LISTED ENTRIES |
BEGIN

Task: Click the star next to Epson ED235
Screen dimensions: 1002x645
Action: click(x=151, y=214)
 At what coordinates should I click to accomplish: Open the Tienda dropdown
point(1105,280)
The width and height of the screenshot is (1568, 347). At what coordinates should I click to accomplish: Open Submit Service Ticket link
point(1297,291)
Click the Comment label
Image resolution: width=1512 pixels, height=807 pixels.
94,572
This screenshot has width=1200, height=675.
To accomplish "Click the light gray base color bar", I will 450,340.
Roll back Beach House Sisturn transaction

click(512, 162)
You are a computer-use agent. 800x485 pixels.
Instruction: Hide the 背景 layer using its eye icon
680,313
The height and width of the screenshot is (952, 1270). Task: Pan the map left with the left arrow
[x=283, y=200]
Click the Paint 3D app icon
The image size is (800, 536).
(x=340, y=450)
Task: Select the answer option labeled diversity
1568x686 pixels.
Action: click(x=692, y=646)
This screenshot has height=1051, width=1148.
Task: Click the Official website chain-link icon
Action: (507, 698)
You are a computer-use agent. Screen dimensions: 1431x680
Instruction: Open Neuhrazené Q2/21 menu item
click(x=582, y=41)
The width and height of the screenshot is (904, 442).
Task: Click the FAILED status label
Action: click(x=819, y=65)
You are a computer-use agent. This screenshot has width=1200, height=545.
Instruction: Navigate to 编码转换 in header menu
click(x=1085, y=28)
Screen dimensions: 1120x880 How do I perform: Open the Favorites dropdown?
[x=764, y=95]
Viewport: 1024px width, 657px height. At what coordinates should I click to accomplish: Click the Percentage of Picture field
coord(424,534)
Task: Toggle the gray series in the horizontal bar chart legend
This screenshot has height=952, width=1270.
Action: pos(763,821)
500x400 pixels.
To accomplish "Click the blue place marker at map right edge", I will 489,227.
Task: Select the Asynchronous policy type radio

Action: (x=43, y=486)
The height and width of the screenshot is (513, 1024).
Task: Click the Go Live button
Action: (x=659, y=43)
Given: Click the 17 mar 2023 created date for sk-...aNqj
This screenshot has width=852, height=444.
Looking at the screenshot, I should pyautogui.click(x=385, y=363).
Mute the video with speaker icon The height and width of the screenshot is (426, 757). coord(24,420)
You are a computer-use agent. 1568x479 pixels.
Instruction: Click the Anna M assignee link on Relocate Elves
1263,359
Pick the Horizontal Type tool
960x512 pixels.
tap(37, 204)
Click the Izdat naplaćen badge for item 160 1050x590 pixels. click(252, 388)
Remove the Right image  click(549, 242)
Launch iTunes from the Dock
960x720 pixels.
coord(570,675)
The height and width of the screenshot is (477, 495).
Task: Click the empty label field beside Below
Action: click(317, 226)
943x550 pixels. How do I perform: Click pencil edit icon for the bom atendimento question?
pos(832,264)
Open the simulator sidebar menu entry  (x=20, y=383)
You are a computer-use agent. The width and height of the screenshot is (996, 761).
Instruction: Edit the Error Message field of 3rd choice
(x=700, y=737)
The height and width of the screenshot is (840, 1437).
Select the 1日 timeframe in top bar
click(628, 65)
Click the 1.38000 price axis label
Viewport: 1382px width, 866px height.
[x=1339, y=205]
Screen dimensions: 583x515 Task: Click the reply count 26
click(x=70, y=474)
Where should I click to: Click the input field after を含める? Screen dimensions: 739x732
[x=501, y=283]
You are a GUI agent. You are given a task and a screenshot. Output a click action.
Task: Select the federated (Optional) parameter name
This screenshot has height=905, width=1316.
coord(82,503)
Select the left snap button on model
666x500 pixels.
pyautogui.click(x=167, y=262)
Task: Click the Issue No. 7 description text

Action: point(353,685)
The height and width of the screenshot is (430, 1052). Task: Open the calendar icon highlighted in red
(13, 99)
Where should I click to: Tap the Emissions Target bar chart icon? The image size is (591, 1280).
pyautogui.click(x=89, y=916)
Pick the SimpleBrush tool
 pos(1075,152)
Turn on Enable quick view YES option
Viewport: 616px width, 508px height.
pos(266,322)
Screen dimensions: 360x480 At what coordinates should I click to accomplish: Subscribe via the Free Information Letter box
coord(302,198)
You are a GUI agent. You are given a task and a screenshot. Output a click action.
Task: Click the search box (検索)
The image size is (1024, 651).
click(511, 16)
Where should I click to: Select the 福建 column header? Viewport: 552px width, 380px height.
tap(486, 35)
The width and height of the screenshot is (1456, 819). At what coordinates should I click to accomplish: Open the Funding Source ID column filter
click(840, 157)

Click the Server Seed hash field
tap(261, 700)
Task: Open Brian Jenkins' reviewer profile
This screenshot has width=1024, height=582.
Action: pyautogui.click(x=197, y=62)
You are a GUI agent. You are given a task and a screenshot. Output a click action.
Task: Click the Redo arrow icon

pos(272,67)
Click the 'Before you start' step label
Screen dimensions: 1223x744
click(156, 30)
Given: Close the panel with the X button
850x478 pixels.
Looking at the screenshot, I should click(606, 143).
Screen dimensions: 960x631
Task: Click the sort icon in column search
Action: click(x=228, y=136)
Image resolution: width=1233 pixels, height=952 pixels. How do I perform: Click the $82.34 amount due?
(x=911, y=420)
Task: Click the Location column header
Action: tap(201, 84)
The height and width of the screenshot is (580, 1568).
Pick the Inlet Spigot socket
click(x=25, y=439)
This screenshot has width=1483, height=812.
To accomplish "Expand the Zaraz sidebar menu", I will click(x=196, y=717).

END

WHAT IS REQUIRED | Filter the preceding entries down to the lines with "sidebar".

REPLY TO THE TASK |
Open the simulator sidebar menu entry  (x=20, y=383)
To accomplish "Expand the Zaraz sidebar menu", I will click(x=196, y=717).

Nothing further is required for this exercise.